Stated exercise 1: Decide whether each statement agrees with the sandstone passage below, answering yes or no and quoting the words of the passage that settle it: (a) The top unit layer of sandstone S1 is about 1.5 m thick. (b) Mercury porosimetry shows that most of the pore volume of S1 consists of pores smaller than 10 µm. (c) X-ray diffraction detected a large amount of kaolinite.
Stated exercise 2: Extend the sandstone passage below with new sentences that follow on from its last one.

**** Text block

Table 1 allows conducting a comparison between the characteristics derived by the different methods at the different scales of investigation (similarly to Table 1 in Tatomir et al., 2016, which focuses on the similar rock).
Additionally, we propose a new simple method to estimate the image porosity at a given resolution. Multiplication of the mercury effective saturation at the capillary pressure corresponding to the micro-CT resolution (e.g. 2.5 µm) by the porosity of the same sample measured by a gas porosimeter yields the micro-CT-predicted image porosity from MIP at the given resolution limit (Table 1).
4.1 Petrographic and petrophysical rock characteristics
Three types of sandstone rocks were characterized by techniques 1–8 listed in Table 1. The results are presented in Figs. 3–8 and summarized in Table 2.
Sandstone S1
The top unit layer with a thickness of ∼1.5 m (Fig. 1c) consists of yellow–brown sandstone (Fig. 3a), which is moderately consolidated. The sandstone is a mature quartz arenite (following Pettijohn et al., 1987) with minor FeOx, feldspar and heavy minerals (e.g. rutile and zirconium). The grain size distribution has a mean of ∼325 µm (Fig. 6a, Table 2). The grains are moderately sorted (according to the classification of Folk and Ward, 1957) and subrounded to well-rounded with local thick (millimetre scale), relatively dark envelopes (Fig. 3b). The sandstone consists of alternating millimetre-scale layers of large and small sand grains. Secondary silt (∼45 µm) and clay (∼0.95 µm) populations are detected in the grain size distribution (Fig. 6). X-ray diffraction detected a small amount of kaolinite. The FeOx grain-coating and meniscus-bridging cement is composed of overgrown flakes aggregated into structures ∼10 µm in size (Fig. 3c–f). Mn oxide is also evident but is scarce (Fig. 3e).
The pore network is dominated by primary intergranular well-interconnected macroporosity (Fig. 3b). However, sealed and unsealed cracks in grains are also observed. Higher FeOx cementation at the millimetre scale on horizontal planes is recognized (Fig. 3a). In addition, smaller voids between FeOx aggregates and flakes occur at the micrometre scale and smaller (Fig. 3d–f).
The pore throat size analysis conducted with MIP shows that 82 % of the pore volume is composed of macropores (>10 µm) following a log-normal distribution with a peak at 44 µm (Fig. 7a). The characteristic length, i.e. the largest pore throat length at which mercury forms a connected cluster, is lc=42.9 µm (Fig. 7b), and the pore throat length of maximal conductance is lmax=34.7 µm (Fig. A1 in Appendix A). The porosity evaluated by laboratory gas porosimetry varies in the range of 26 %–29 % for seven different samples of S1 (Fig. 8). Multiplying the mercury effective saturation (85.8 %) at the micro-CT resolution (2.5 µm) (Fig. 7a, dashed red line) by the porosity of the same sample measured by gas porosimetry (27.3 %) yields a micro-CT-predicted image porosity of 23.5 % at a resolution limit of 2.5 µm (Table 2).

********
**** Supplied data

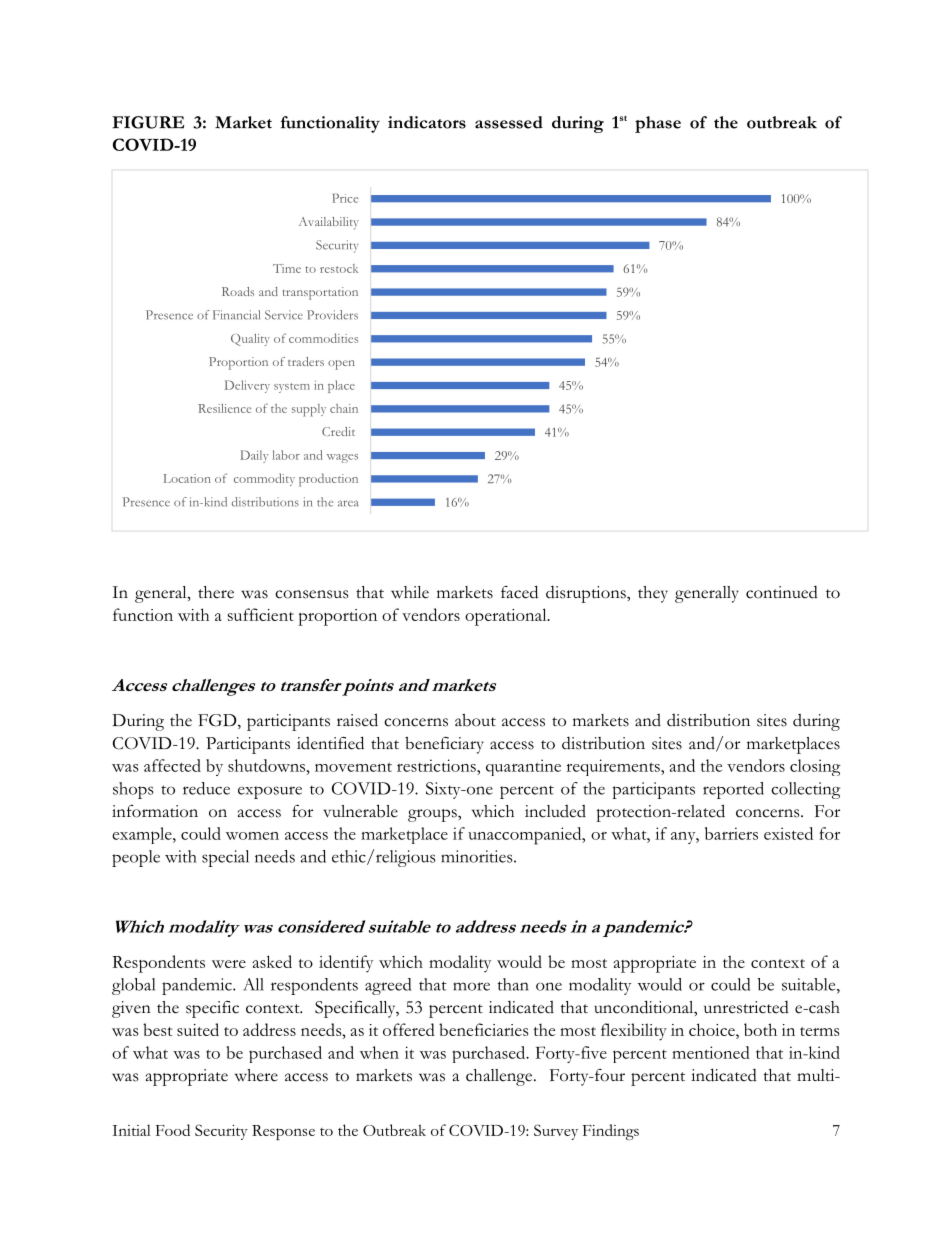 The image size is (952, 1233). I want to click on assessed, so click(509, 122).
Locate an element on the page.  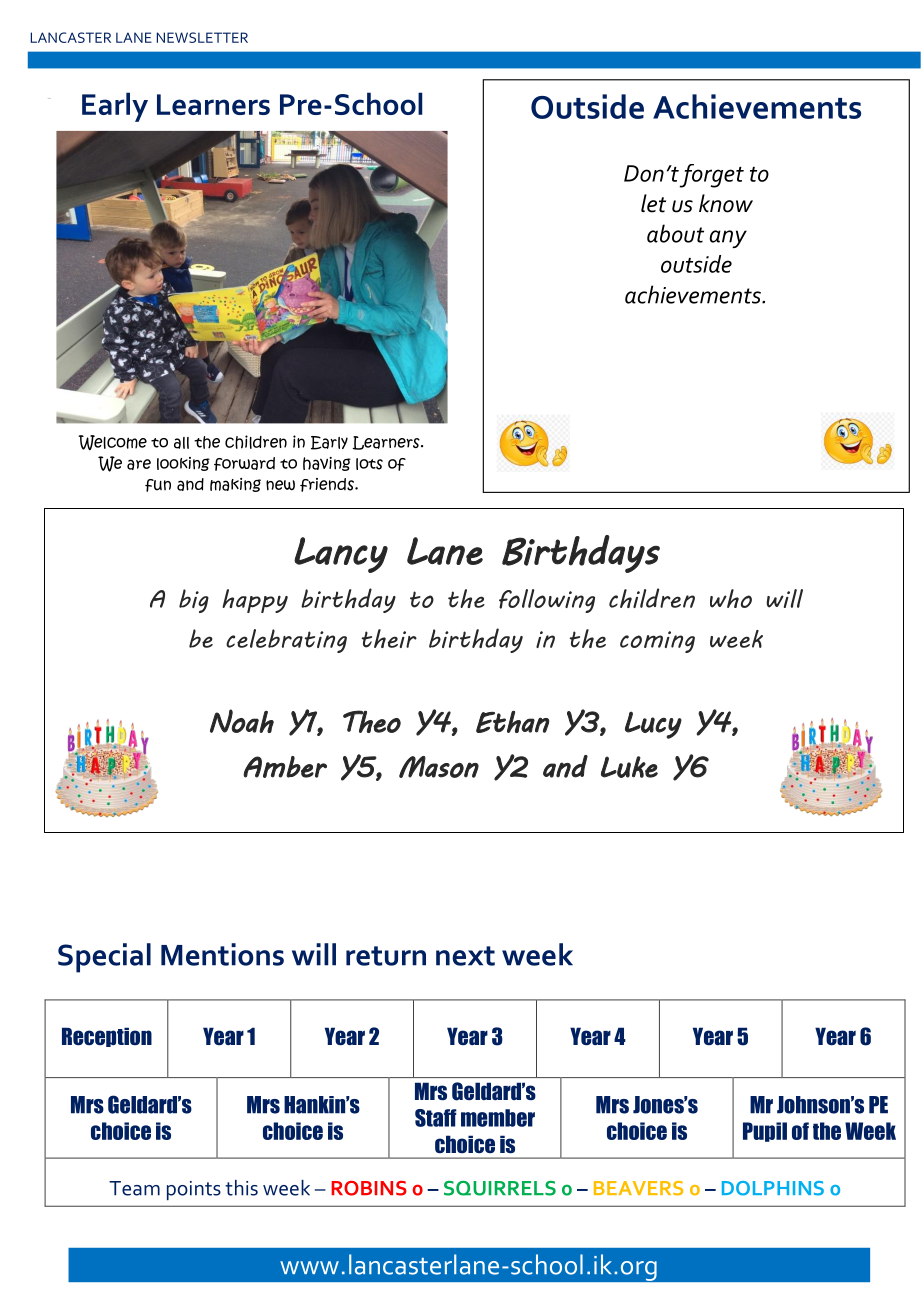
their is located at coordinates (389, 638).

********

Exercise answer 1:
(a) Yes: "The top unit layer with a thickness of ∼1.5 m"
(b) No: "82 % of the pore volume is composed of macropores (>10 µm)"
(c) No: "X-ray diffraction detected a small amount of kaolinite"

Exercise answer 2:
The permeability evaluated by a laboratory gas permeameter has averages of 350 mD (range of 130–500 mD) for five samples measured perpendicular to the depositional plane (z direction) and 640 mD for two samples measured parallel to the depositional plane (x and y directions) (Fig. 8). MIP measurement (Katz and Thompson, 1987) (see Sect. 3.2) yields a permeability of 330 mD (Table 2).
Sandstone S2
The intermediate unit layer with a thickness of ∼20 cm consists of grey–green moderately consolidated sandstone (Figs. 1c and 4) composed of subrounded to rounded, very fine sand grains (∼154 µm); the sandstone is poorly sorted with 35 % of the particles being silt and clay (Fig. 6, Table 2). Secondary silt (∼40 µm), sand (∼400 µm) and clay (∼1.5 µm) populations are also detected. The grains are composed of quartz with minor FeOx coating the grains and minor quantities of heavy minerals (e.g. rutile and zirconium) (Fig. 4c). Clay filling the pore space was identified by XRD as a kaolinite mineral. It appears as a grain-coating, meniscus-bridging and pore-filling matrix (Fig. 4b and c). Therefore, the unit layer (Fig. 1c) is classified as a quartz wacke sandstone (Pettijohn et al., 1987).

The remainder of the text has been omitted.